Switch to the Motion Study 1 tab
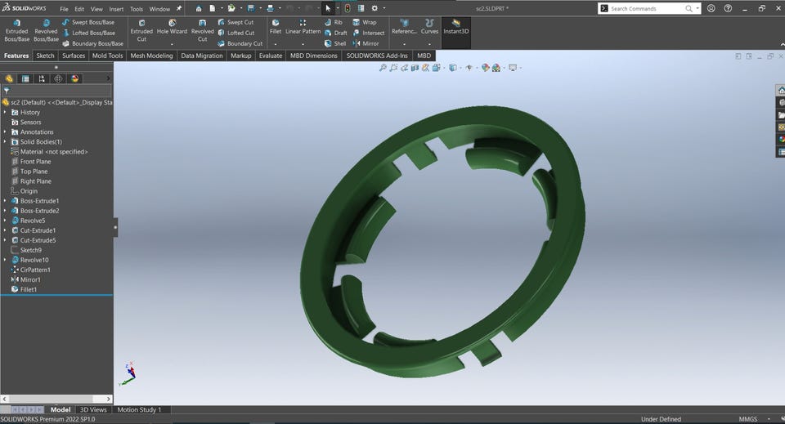 (x=139, y=409)
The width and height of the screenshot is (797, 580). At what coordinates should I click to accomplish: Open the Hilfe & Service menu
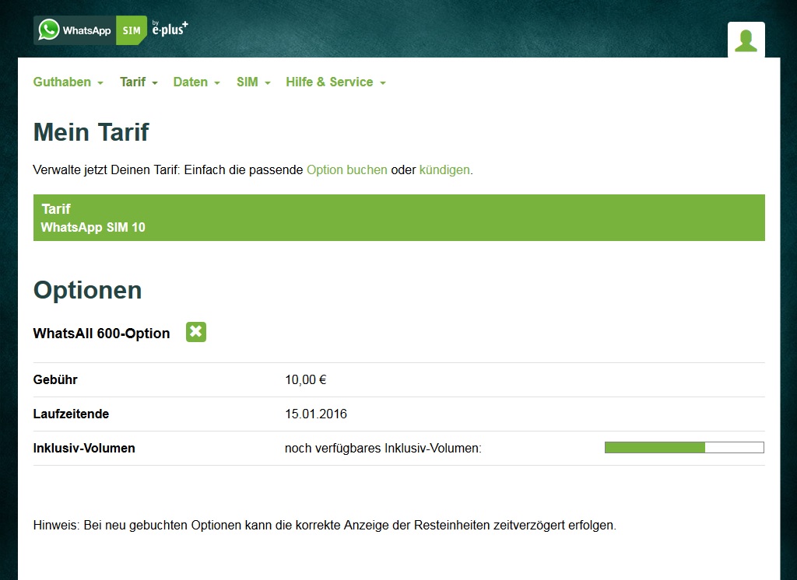coord(335,82)
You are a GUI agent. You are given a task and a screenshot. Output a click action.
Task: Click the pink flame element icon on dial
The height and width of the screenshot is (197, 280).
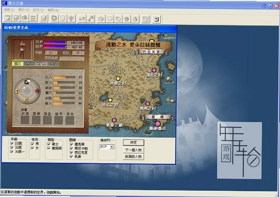click(x=37, y=91)
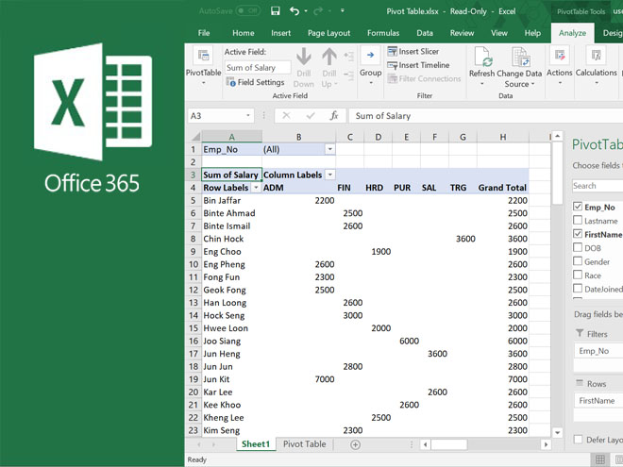This screenshot has width=623, height=467.
Task: Open the Row Labels filter dropdown
Action: coord(255,188)
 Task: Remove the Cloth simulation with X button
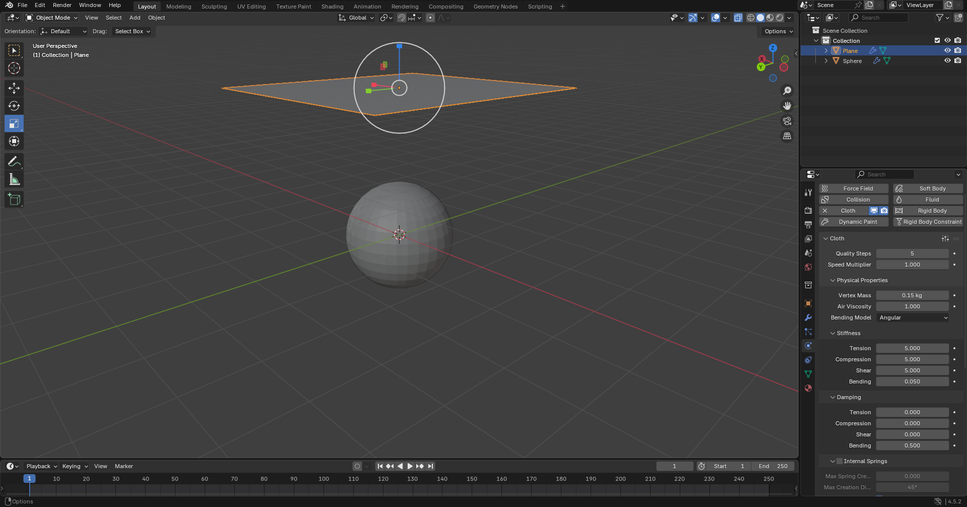825,211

== == ==

What to do:
Copy the records word for word, from the line containing "You are a GUI" through the end of the records, and leave the pictures out.

Expected answer:
You are a GUI agent. You are given a task and a screenshot. Output a click action.
Task: Click the pink flame element icon on dial
The height and width of the screenshot is (197, 280).
click(x=37, y=91)
This screenshot has width=623, height=467.
Task: Open the Row Labels filter dropdown
Action: coord(255,188)
 Task: Remove the Cloth simulation with X button
825,211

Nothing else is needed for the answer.